The main character, Vin, is a street urchin skaa who is trying to survive as part of a thieving crew. But when the crew’s latest hit goes awry, she’s in mortal danger—until Kelsier decides to recruit her. Vin’s growth through the story, as she slowly gains the ability to trust others, and her sheer resilience to whatever life throws at her make her an instant favorite, and she is a truly kick-ass heroine.

Elend Venture is the man I would wish to be if I were living on Scadrial. Born to the nobility, he’s not satisfied with the government, and in an empire where such meetings are declared treasonous by the all-power Lord Ruler, he has a close selection of friends who plot ways to better the government—even if it means going against the Lord Ruler’s orders, or overthrowing parts of his system. He also has an incredible love of books, and an utterly disarming attitude that I absolutely love.
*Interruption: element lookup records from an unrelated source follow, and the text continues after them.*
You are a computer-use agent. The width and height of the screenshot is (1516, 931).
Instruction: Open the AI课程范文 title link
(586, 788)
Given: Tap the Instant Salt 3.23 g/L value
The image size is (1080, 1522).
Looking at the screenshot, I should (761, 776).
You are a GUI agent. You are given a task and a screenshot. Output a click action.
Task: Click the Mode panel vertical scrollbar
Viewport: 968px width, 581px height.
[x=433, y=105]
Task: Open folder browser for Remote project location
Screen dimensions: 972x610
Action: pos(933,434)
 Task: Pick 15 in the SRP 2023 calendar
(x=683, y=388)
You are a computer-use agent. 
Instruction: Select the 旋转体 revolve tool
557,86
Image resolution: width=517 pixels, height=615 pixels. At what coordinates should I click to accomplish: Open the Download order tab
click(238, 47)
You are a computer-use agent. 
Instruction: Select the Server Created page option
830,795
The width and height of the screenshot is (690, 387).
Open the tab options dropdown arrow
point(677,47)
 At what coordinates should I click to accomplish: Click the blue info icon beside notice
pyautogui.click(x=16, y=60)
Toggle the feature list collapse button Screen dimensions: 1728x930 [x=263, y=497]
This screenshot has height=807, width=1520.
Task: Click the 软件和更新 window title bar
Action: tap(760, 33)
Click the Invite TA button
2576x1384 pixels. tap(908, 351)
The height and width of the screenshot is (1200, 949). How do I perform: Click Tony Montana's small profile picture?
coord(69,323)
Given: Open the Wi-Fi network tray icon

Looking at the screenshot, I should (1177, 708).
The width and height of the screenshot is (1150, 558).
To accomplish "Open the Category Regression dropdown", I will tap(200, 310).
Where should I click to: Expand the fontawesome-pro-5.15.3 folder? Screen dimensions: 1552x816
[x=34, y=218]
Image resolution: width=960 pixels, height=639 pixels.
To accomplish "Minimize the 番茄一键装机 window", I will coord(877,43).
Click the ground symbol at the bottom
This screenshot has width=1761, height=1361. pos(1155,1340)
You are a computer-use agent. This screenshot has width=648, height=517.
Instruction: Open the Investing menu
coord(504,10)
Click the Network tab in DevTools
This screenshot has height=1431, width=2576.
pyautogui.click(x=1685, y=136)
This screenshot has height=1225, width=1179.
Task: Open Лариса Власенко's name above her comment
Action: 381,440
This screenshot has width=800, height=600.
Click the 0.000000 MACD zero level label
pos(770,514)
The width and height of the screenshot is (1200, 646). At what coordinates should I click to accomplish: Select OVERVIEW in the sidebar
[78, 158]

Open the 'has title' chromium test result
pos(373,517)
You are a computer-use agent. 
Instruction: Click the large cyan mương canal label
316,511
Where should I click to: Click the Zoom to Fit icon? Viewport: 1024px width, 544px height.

The villains, Lord Venture, the Inquisitors, the Lord-Ruler… They are all utterly terrifying, and Sanderson has done them all brilliantly. In a world where GRRM-like books are becoming more and more common, it’s nice to have some villains I can just straight up hate, and some heroes I can cheer for.

Although, as Kelsier says, “There’s always another secret.”

In summary, Mistborn is the brilliant beginning to one of my favorite trilogies of all time, with an utterly unique Sanderson magic system, a dark, ash-covered world, a spunky, yet flawed heroine, and a cool team of thieves who want to pull of the heist of the millennium, and I can’t recommend it highly enough. Five of Five stars, and if you’ve not read this book yet, I may have to disown you.

Brandon Sanderson’s Website.

Goodreads.

Amazon.

4 thoughts on “Book Review: Mistborn: The Final Empire

  1. I completely agree with you about the Brazilian cover. It’s the best I’ve seen for this series. And I’m right there with you about The Wheel of Time and Sanderson finishing it. I was all, “Who the hell is this? And is he going to pull this off?” Then he did, and I immediately bought a ton of his books. Great review!

    1. I’m really tempted to try to find a poster-sized print-out of the Simonetti set of cover art, just to hang on my wall. His stuff is brilliant. Have you seen some of his Song of Ice and Fire art?

      It really was a great match. I see people saying that they want Sanderson to take over GRRM or Rothfuss’ books to speed up the process, but I really don’t think their styles would mesh anywhere near as well as his and Jordan’s did.